**TEXT FOR ANALYSIS**
- Specialty: Immunology

= Autoimmune GFAP astrocytopathy =

Autoimmune disease

Autoimmune GFAP Astrocytopathy is an autoimmune disease in which the immune system of the patient attacks a protein of the nervous system called glial fibrillary acidic protein (GFAP). It was described in 2016 by researchers of the Mayo Clinic in the United States.

GFAP is an intermediate filament (IF) protein that is expressed by numerous cell types of the central nervous system (CNS) including astrocytes. The destruction of astrocytes can lead to the development of a glial scar.

There are multiple disorders associated with improper GFAP regulation and glial scarring is a consequence of several neurodegenerative conditions. The scar is formed by astrocytes interacting with fibrous tissue to re-establish the glial margins around the central injury core and is partially caused by up-regulation of GFAP.

==Signs and symptoms==

The reported symptoms are:
- myelitis (68.4%)
- headache (63.2%)
- abnormal vision (63.2%)
- fever (52.6%)
- ataxia (36.8%)
- psychosis (31.6%)
- dyskinesia (15.8%)
- dementia (15.8%)
- seizure (10.5%)

Under MRI these patients show a characteristic radial enhancing and laminar patterns. In an early report, most patients had brain abnormalities (89.5%), of which eight (42.1%) revealed the characteristic radial enhancing and laminar patterns. Cortical abnormalities were found in one-fifth of patients (21.1%). Other abnormalities were found in the hypothalamus, midbrain, pons, medulla cerebellum, meninges, and skull. Eleven patients had longitudinally extensive spinal cord lesions. CSF abnormalities were detected in all patients.

==Clinical courses==

GFAP autoimmunity comprises a spectrum of presentations of meningoencephalomyelitis. Specifically, some courses can be described as relapsing autoimmune meningoencephalomyelitis.

Seropositivity distinguishes autoimmune GFAP meningoencephalomyelitis from disorders commonly considered in the differential diagnosis.

The clinical presentations include:
- meningoencephalomyelitis
- encephalitis
- movement disorder (choreoathetosis or myoclonus)
- anti-epileptic drugs (AED)-resistant epilepsy
- cerebellar ataxia
- myelitis
- optic neuritis

Some clinical courses could be coincident with neuromyelitis optica clinical cases.

==Causes==
The reason that anti-GFAP autoantibodies appear is currently unknown. There is the possibility that GFAP is not pathogenic, but just an unspecific biomarker of several heterogeneous CNS inflammations. According to this hypothesis, GFAP antibody itself does not induce pathological changes; it is only a biomarker for the process of immune inflammation

==Diagnosis==
Currently, it is diagnosed by the presence of anti-GFAP autoantibodies in CNS. Detection of GFAP-IgG in CSF by IFA and confirmation by GFAPα-CBA is recommended.

==Treatment==
Steroids and immunosuppressive treatment have been tried with limited effects.

Stored entries:
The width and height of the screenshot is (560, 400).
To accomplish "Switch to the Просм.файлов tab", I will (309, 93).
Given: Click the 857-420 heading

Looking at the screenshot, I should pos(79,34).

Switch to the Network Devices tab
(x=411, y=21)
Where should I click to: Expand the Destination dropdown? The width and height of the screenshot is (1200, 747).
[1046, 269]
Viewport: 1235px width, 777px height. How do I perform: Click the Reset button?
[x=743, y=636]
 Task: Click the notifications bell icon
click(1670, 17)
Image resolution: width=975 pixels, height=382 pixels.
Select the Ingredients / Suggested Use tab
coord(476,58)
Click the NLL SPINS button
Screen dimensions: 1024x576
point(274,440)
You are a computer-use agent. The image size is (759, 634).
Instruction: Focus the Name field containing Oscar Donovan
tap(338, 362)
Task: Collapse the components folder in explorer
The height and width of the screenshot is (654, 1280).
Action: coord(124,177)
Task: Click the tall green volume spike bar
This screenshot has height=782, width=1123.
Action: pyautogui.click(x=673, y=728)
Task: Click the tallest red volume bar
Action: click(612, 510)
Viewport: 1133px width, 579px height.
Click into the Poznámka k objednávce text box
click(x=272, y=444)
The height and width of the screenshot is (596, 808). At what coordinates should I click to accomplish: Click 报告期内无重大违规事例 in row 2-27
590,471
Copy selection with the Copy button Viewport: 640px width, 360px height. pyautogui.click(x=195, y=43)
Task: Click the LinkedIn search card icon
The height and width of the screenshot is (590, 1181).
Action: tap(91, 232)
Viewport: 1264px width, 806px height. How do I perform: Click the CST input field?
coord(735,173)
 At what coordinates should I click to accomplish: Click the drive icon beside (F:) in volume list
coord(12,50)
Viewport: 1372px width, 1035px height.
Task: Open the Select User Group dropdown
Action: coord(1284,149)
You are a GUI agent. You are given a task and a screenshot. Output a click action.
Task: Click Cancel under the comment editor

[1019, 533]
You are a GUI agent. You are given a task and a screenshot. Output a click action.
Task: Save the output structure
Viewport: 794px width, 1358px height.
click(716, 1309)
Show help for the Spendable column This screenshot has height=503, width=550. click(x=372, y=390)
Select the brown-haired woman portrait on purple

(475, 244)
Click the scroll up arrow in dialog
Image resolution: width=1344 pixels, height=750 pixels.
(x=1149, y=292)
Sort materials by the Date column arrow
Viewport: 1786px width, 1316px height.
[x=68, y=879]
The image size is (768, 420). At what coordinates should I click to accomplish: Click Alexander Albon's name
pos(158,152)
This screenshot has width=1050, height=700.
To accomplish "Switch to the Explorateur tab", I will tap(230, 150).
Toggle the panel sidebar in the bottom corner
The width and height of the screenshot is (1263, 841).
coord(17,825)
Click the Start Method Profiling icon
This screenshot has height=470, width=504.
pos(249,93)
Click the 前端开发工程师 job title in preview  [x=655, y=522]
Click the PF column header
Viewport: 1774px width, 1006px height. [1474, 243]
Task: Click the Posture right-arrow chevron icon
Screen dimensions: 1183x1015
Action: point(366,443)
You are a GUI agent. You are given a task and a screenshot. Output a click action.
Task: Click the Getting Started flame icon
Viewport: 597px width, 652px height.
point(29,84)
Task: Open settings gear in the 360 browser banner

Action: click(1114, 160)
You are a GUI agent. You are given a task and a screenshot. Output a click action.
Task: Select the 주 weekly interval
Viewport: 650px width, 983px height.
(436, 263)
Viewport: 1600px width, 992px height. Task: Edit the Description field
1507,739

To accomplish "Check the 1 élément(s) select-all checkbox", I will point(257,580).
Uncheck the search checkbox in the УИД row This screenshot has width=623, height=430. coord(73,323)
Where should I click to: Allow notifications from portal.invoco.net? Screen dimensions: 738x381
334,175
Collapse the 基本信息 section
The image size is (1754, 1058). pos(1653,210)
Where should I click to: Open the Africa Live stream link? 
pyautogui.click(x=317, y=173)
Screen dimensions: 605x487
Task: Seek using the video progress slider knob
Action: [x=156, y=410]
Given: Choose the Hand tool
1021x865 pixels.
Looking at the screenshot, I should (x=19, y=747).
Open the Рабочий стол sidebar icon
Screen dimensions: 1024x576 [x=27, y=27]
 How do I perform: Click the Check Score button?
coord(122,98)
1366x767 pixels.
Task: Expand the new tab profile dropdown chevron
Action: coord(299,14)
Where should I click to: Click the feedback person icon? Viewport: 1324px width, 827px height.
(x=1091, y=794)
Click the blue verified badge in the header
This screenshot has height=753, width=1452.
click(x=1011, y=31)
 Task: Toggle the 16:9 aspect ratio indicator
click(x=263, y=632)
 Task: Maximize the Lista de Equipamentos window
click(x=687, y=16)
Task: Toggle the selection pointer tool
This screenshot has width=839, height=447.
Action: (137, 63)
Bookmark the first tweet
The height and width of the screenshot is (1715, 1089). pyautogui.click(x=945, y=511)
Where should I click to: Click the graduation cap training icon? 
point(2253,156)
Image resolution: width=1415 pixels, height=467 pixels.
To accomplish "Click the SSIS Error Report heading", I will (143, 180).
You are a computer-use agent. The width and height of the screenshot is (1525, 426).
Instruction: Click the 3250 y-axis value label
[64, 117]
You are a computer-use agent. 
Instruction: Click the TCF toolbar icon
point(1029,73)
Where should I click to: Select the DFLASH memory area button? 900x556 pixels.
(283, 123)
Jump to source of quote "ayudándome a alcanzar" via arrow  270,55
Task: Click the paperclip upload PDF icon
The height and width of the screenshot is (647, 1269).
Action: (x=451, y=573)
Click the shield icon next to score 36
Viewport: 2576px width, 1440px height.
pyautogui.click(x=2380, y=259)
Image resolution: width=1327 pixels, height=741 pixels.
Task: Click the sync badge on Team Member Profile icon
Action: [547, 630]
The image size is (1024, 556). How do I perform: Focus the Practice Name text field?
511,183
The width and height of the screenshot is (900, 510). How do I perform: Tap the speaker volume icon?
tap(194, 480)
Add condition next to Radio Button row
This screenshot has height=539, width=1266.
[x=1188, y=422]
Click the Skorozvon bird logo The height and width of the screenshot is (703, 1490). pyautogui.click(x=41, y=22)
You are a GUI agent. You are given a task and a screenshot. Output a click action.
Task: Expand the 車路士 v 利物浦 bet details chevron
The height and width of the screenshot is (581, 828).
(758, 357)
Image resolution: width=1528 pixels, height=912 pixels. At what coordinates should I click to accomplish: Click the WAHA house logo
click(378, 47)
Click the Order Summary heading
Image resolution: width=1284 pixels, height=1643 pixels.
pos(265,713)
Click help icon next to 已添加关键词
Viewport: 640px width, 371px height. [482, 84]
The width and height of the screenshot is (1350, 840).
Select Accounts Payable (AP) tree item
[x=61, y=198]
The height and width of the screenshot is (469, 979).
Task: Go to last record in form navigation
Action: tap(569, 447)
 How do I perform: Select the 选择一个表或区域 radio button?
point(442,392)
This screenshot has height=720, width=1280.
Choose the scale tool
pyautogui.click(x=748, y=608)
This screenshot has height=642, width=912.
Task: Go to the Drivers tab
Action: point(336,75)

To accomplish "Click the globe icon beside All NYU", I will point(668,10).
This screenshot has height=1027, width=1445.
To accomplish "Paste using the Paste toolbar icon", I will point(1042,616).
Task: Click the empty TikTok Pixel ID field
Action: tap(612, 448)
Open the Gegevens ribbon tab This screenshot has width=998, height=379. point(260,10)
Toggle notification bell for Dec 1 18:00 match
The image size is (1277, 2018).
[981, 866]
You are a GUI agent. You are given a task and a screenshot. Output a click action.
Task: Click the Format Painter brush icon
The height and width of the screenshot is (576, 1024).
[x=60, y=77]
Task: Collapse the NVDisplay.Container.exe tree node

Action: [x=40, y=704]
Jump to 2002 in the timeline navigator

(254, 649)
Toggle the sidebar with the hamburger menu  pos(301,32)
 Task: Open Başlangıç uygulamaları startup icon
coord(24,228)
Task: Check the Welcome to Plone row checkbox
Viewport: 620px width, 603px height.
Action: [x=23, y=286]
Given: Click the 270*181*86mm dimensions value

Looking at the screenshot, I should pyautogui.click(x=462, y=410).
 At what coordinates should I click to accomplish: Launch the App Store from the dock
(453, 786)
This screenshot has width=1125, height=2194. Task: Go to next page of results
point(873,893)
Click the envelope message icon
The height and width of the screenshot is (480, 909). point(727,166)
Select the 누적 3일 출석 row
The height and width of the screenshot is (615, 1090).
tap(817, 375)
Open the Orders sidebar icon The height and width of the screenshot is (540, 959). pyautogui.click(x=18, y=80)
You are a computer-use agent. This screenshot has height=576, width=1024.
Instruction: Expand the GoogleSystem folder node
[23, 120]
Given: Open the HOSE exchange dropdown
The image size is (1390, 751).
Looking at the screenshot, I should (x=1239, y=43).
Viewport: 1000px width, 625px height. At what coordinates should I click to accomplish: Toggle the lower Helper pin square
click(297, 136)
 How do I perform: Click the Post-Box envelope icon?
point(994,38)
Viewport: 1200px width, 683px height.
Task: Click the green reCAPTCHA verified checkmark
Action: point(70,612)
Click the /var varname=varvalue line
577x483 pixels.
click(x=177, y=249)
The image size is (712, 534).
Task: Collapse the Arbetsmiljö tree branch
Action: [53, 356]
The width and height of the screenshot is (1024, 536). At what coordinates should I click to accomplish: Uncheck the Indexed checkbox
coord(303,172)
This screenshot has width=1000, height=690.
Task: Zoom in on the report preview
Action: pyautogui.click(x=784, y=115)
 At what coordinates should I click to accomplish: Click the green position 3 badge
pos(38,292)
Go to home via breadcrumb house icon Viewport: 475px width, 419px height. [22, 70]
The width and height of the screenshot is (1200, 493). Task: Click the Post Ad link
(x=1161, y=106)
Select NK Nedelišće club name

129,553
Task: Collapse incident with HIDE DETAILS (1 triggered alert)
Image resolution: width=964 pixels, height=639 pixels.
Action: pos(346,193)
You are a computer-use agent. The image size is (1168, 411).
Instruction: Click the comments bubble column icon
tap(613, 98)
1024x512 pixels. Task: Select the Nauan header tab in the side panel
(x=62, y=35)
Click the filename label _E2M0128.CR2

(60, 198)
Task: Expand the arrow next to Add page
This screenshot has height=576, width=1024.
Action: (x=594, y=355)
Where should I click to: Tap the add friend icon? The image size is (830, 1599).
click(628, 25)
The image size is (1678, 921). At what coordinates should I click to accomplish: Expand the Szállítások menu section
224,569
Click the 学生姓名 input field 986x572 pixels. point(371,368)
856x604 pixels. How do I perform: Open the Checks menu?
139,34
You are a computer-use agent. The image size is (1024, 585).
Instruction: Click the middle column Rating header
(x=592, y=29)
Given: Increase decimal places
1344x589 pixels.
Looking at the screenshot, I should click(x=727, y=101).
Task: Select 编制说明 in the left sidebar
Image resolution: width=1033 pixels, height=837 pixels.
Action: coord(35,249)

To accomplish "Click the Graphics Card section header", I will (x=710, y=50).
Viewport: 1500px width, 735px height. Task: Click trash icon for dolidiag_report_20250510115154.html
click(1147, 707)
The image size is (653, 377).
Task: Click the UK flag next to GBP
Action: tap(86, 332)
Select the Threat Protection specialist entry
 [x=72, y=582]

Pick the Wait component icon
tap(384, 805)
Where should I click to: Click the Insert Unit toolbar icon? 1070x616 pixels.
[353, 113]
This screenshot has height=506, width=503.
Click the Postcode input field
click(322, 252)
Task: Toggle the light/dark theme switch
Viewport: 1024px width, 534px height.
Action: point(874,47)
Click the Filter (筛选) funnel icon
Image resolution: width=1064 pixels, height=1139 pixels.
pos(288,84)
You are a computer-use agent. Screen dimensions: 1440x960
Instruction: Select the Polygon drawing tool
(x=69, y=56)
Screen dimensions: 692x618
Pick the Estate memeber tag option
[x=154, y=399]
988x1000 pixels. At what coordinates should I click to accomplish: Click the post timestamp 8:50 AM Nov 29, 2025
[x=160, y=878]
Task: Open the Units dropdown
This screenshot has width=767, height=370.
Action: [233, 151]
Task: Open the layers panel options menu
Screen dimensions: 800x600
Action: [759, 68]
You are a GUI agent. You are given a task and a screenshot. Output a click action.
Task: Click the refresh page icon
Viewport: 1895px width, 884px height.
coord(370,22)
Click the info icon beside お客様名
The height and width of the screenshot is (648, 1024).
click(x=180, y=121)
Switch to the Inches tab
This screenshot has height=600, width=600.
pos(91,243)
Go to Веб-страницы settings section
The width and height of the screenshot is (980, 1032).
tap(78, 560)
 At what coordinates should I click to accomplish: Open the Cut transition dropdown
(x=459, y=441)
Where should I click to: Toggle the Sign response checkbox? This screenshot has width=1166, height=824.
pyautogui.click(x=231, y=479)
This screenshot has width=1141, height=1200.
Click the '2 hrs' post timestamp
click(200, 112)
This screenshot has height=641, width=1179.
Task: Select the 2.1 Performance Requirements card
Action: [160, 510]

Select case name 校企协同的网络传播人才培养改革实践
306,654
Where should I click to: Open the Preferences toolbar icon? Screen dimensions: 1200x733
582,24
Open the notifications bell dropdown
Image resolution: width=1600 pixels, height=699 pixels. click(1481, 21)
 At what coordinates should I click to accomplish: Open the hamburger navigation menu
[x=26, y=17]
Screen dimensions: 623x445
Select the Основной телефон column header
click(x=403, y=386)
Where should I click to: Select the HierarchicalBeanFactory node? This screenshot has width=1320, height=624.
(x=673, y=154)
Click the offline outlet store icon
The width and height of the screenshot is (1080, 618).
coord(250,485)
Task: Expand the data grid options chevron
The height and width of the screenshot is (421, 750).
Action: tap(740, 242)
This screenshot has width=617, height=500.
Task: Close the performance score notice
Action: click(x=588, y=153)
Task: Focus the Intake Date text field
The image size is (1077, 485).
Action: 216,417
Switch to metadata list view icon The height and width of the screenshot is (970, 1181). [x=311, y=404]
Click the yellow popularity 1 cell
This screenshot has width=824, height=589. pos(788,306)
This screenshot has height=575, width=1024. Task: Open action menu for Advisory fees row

**TASK DETAILS**
In the text on autoimmune GFAP astrocytopathy, transcribe the passage from "The clinical presentations" to "optica clinical cases.".

**RESPONSE TO THIS TASK**
The clinical presentations include:
- meningoencephalomyelitis
- encephalitis
- movement disorder (choreoathetosis or myoclonus)
- anti-epileptic drugs (AED)-resistant epilepsy
- cerebellar ataxia
- myelitis
- optic neuritis

Some clinical courses could be coincident with neuromyelitis optica clinical cases.